Computing semantic similarity is a necessary process in natural language processing and information retrieval. Semantic similarity has different aspects, such as proximity, closure and continuity, in addition to similar meaning. Semantic relations and attributes are intrinsically connected, where relations are more global than attributes (Goldstone et al., 1991). Semantic relatedness is more general than similarity. It covers all possible semantic relations (Zhu & Iglesias, 2017) and has a broad range of applications. Semantic relations such as hypernym or hyponym (‘is-a-kind-of’), meronym (‘is-a part-of’, ‘is an example of’) and antonym (‘is-opposite-of’) show the diversity of relatedness (Mohammad & Hirst, 2005). ‘Teacher’ and ‘professor’ are semantically similar, but ‘teacher’ and ‘student’ are semantically related.

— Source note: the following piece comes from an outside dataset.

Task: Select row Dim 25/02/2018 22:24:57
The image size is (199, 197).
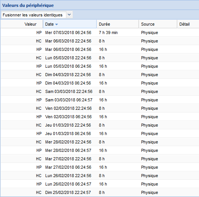Action: 100,192
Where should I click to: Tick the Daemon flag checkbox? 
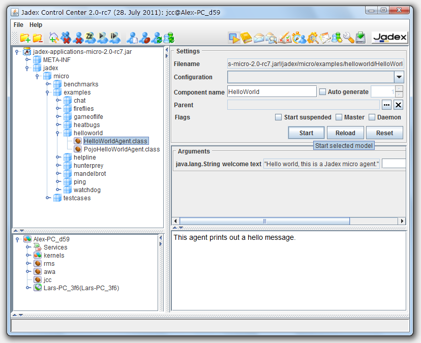click(372, 117)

Attributional, relational and functional similarities determine the most relevant meaning. The attributional similarity shows the correspondence between the attributes of two objects (Bollegala et al., 2011). ‘Hot’ and ‘cold’ have similar attributes such as ‘temperature’ and are considered related even though they are antonyms. Similarly, ‘winter’ and ‘summer’ share seasonal attributes. ‘Dog’ and ‘cat’ share relational attributes, and the pairs (Dog: bark) and (Cat: meow) describe a relational similarity. (Wheel, rotate) and (Birds, fly) are related to functional similarity. Words that are hierarchically related, such as (Furniture, table) and (Flowers, rose), have taxonomical similarity.

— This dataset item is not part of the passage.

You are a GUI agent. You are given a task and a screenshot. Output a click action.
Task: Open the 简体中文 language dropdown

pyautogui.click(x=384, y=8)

Additional research has been carried out on the similarity among words, sentences and documents (Ahsaee et al., 2014; Deguchi & Ishii 2021; Lopez-Gazpio et al., 2019; Sultan et al., 2015; Vigneshvaran et al., 2013). Word similarity is analyzed with features such as cooccurrence, context and sense. The similarity may vary over time due to inter- or intralinguistic factors causing semantic variations such as broadening, narrowing, metaphoric and metonymic (Tang et al., 2016). Concept similarity is derived from the information content of concepts based on a knowledge graph (Zhu & Iglesias, 2017). Ontology-based similarity measures rely on the ‘is-a’ hierarchy or taxonomical features (Sanchez et al., 2012). Word and context similarities provide concept mapping between ontologies (Zhen et al., 2008).

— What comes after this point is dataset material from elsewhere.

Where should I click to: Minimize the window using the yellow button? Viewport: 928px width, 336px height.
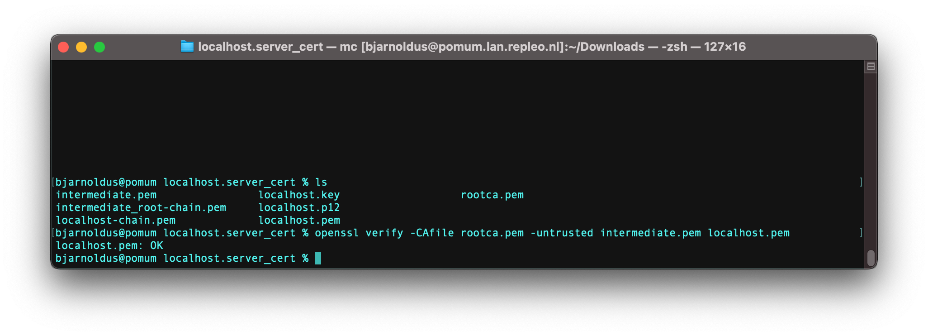pos(81,47)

Sultan et al. (2015) used word alignment and semantic vector composition to analyze the similarity of sentences. Document similarity is examined in parts of the document, such as words, phrases, and sentences, and then the similarities are aggregated into a single unit. Cross-level similarities require that the complexity of similarity computation should be extended with the multilingual (Khakimova et al., 2020) and multimodal (Diao et al., 2020) contents of the text. Semantic models define the ways of projecting the text onto the semantic space and provide a mapping between the text and semantic space. They are categorized as geometric (Demaine et al., 2021), feature, graph, vector space, formal concept analysis (FCA) (Belohlavek & Mikula, 2020) and hybrid models. Similarity measures are categorized as corpus- and knowledge-based (Gomaa & Fahmy, 2013; Gupta et al., 2017) or path-, ‘information content’- and feature-based (Abdelrahman & Kayed 2015; Elavarasi et al., 2014).